Osmanlı’yı Cihan Devleti Yapan 150 Sır
Osmanlı… Kazandığı veya kaybettiği savaşları okumaktan muazzam kültürel zenginliğini henüz keşfedemediğimiz bir dünya devleti. Siyasi hayatı sona ermiş olmasına rağmen dünyanın hálá yararlandığı koca bir çınar. Biz ise önyargılarımızı aşamadığımızdan bu büyük mirası uzun süre reddettik. Bakın Yaban, Kiralık Konak gibi romanlarında eskiyle pek barışık olmadığını açıkça belirten Yakup Kadri Karaosmanoğlu ne diyor:
‘Osmanlı tarihi baştan başa bir fazilet kitabıdır. Acaba nasıl olmuş da bu tarih bütün dünya tarafından; bizim tarafımızdan bile ters anlaşılmıştır.’
Ama artık bizim insanımız da, çok yavaş da olsa, Osmanlı’yı öğreniyor. Öğrenmekle kalmıyor, Osmanlı’dan yararlanma yoluna gidiyor.
Osmanlı ile ilgili bugüne kadar çok kitap yazıldı. Ancak bunların çoğu siyasi tarih konuları, yani savaş ve barışları içeriyor. Osman Gazi’den II. Viyana yenilgisine kadar olan süreçte (1299-1683) elde edilen zaferler büyük bir zevk ve gururla okunuyor, anlatılıyor. Ya sonraki dönem… Karlofça (1699), Pasarofça (1718), Küçük Kaynarca (1774), Berlin (1878) Antlaşmaları… Büyük bir üzüntüyle okuruz bu antlaşmaların öncesini ve sonrasını… İşin daha da ilginci Osmanlı’nın siyasi tarihini öğrenmeye verdiğimiz önem kadar, bu konulardan yararlanma olasılığımız aynı ölçüde değil.
Oysa Osmanlı’nın yönetim anlayışı, adalet, ekonomi, sanat, eğitim alanlarında yapılan uygulamaları devlet, toplum, hatta bireylere yarar sağlamaktadır. Nitekim başta günümüzün süper gücü ABD olmak üzere birçok ülkenin Osmanlı uygulamalarından yararlandığı bilinmektedir. Sadece ABD mi?.. Tabii ki hayır!.. Japonya, AB devletleri, Arap devletleri… Son yıllarda Osmanlı arşivinde çalışan araştırmacıların bu ülkelerden ağırlıklı olması, bunun en somut göstergesidir.

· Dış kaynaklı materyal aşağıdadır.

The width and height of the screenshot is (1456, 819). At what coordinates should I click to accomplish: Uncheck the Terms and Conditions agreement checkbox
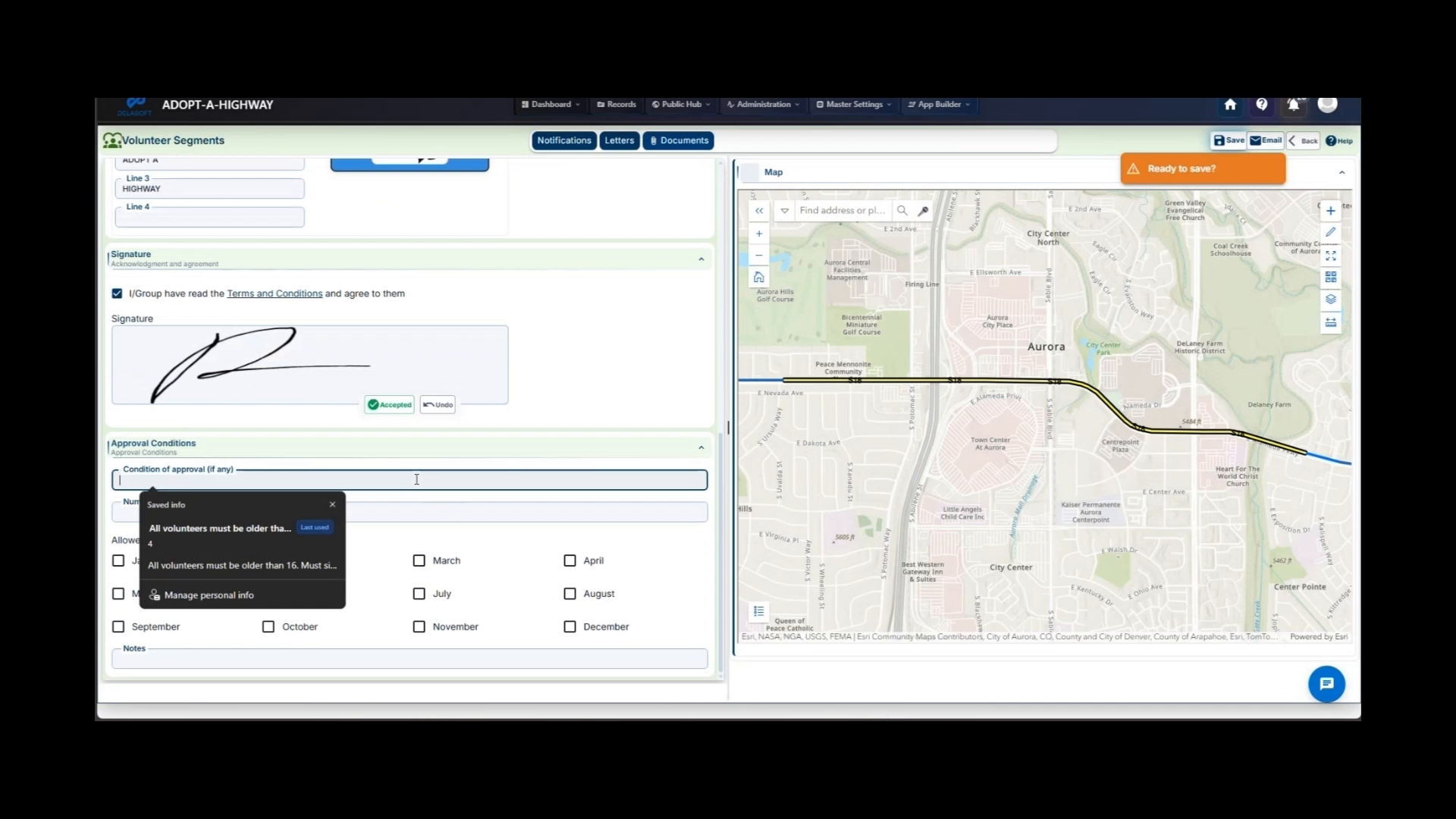coord(117,293)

Osmanlı’yı Cihan Devleti Yapan 150 Sır kitabında, ‘keşfi devam eden bir kıta’ olan Osmanlı kültür ve medeniyetinin idari, toplumsal, ekonomik, eğitim, kültür ve sanat müesseseleri konu edilmektedir.

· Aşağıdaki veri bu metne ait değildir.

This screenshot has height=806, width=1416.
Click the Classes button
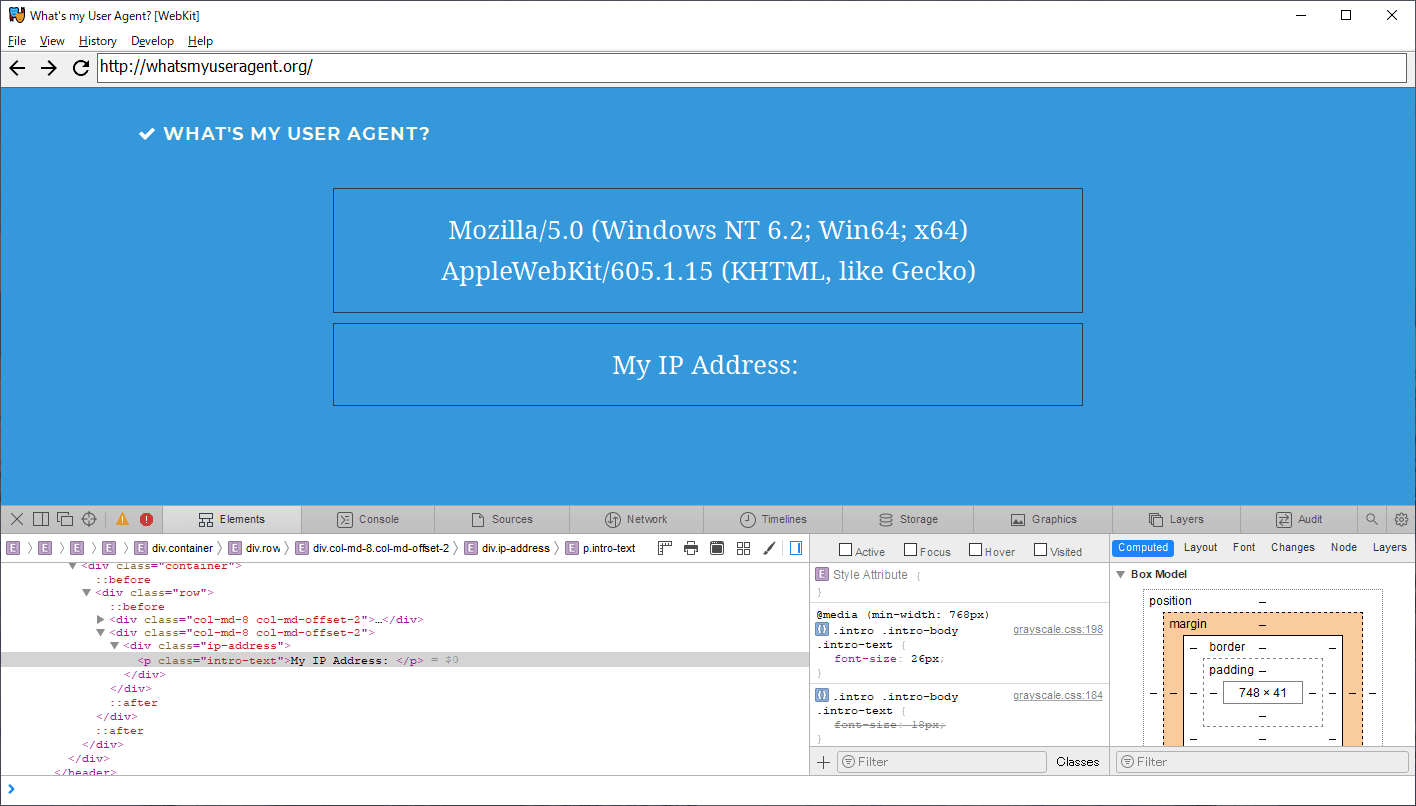pyautogui.click(x=1077, y=761)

Sadece tarihe ilgi duyanların değil, ‘başarıyı yakalamak isteyen herkesin okuyacağı bir kitap.’
Yalancı şahitliğin cezası ağırdı
Yalancı şahitliği belirlenen şahıs, Kadı’nın emriyle muhzırlar (adlî polis) tarafından uyuz bir eşeğe bindirilmekte, suçunu bağıran bir tellálın eşliğinde, bulunduğu şehrin caddelerinde dolaştırılıp teşhir edildikten sonra serbest bırakılmaktaydı. Böyle bir şahıs, hayatının sonuna kadar şahitlik etmek hakkını kaybetmekteydi. Yalancı şahitliği devlet güvenliğini sıkıntıya sokacaksa hapis, padişahın şahsına zarar verecekse idam edilmekteydi.

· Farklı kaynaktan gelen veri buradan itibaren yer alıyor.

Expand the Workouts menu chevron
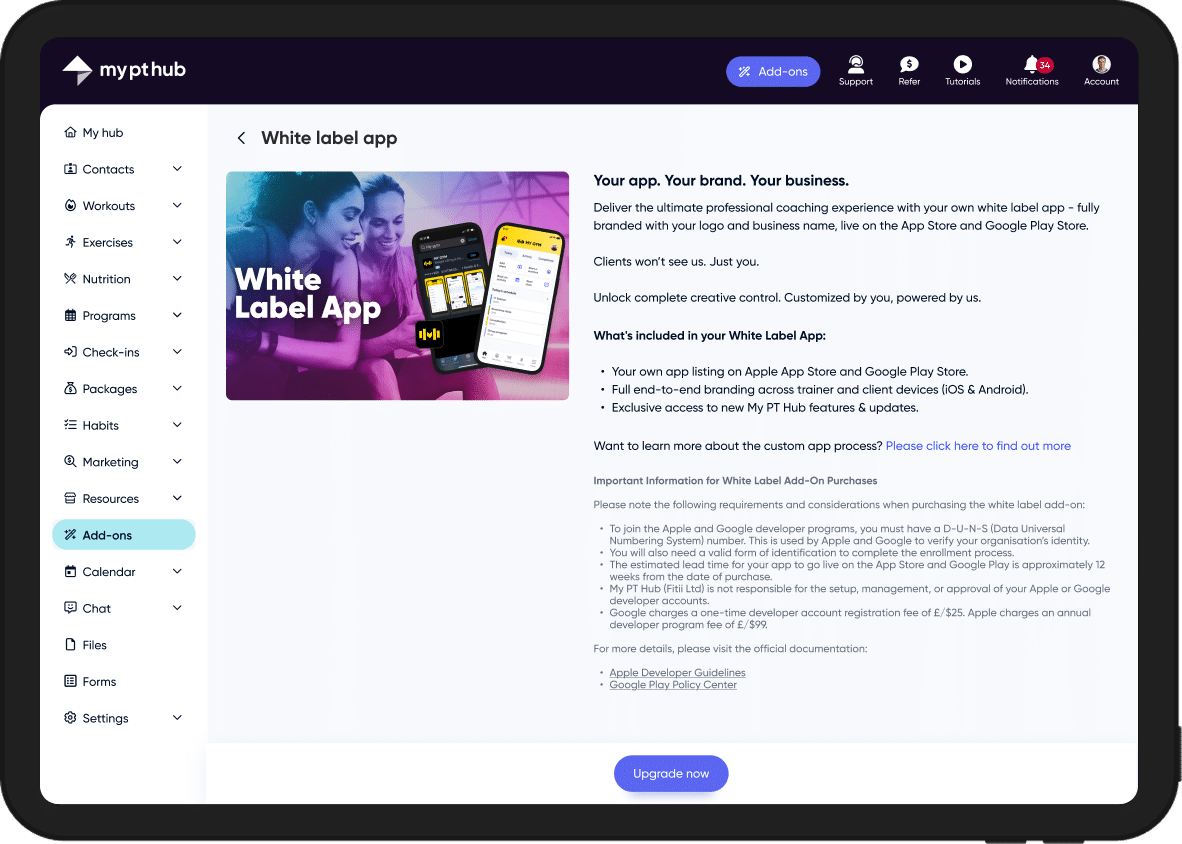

Kitaptan bazı ilginç başlıklar
Çeyiz olarak kitap verilirdi Emeklilikte de hizmete devam edilirdi Esirler maaşlı devlet görevlisi olabilirdi Devlet askerini boş bırakmazdı Sorunlu aileler pozitif düşüncelere yönlendirilirdi Dilini düzeltmeyenlere itibar gösterilmezdi Köleleri devlet evlendirirdi Osmanlı’da işsizlik sigortası vardı Gayr-i müslimler bedelli askerlik yaparlardı Çarşılar dua ile açılırdı Osmanlı’da aylık maaş yoktu Köylülerin bankası vardı Binalarda alttan ısıtma sistemi vardı
Padişah ‘İstediğimi yaparım’ diyemezdi
Vatandaş padişahın yersiz bulduğu iradesine de karşı çıkabilirdi. Büyük makam sahibi olanların yanında küçük makam sahibi olanlar da karşı çıkabilirlerdi. Mesela 1812 yılında II. Mahmut, bir Ramazan gecesi sesini çok beğendiği bir imamın Beylerbeyi Camii’nde teravih namazı kıldırmasını ister. Bu durum silahtar ağa tarafından caminin imamına iletilir. Söz konusu caminin imamı, ‘Ben buranın imamlığı görevinde bulunduğum sürece benden başka kimse namaz kıldıramaz.’ diyerek padişahın isteğini reddeder. Zaten maaşını da cami vakfı karşıladığından, işveren-işçi ilişkisi de yoktur imamın padişahla. Dolayısıyla bu durum, padişahın isteğini reddetmesini kolaylaştırmaktadır.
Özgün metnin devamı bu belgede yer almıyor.